*EXTRACTED ENTRIES:*
== Segment start ==

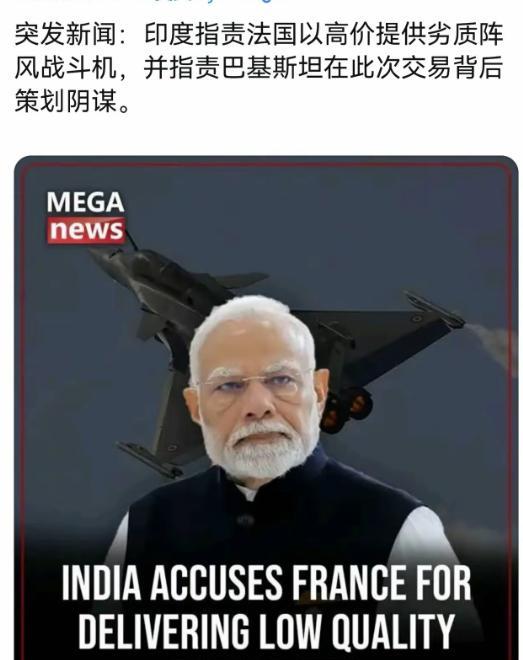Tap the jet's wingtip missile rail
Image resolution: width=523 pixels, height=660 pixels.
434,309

== Segment end ==
== Segment start ==

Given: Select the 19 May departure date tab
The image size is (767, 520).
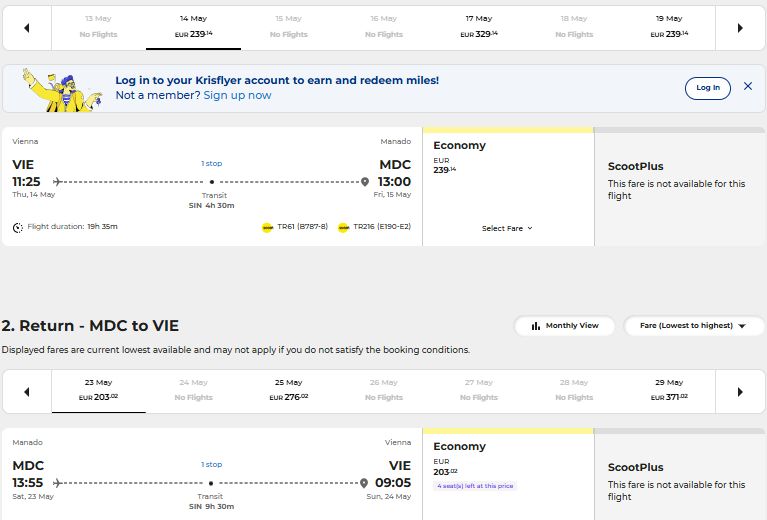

== Segment end ==

*YOUR INSTRUCTIONS:*
In the data above, retype exactly and only the lines between the one holding "Given: Select the 19 May departure date tab" and the one holding "The image size is (767, 520).", inclusive.

*EXERCISE SOLUTION:*
Given: Select the 19 May departure date tab
The image size is (767, 520).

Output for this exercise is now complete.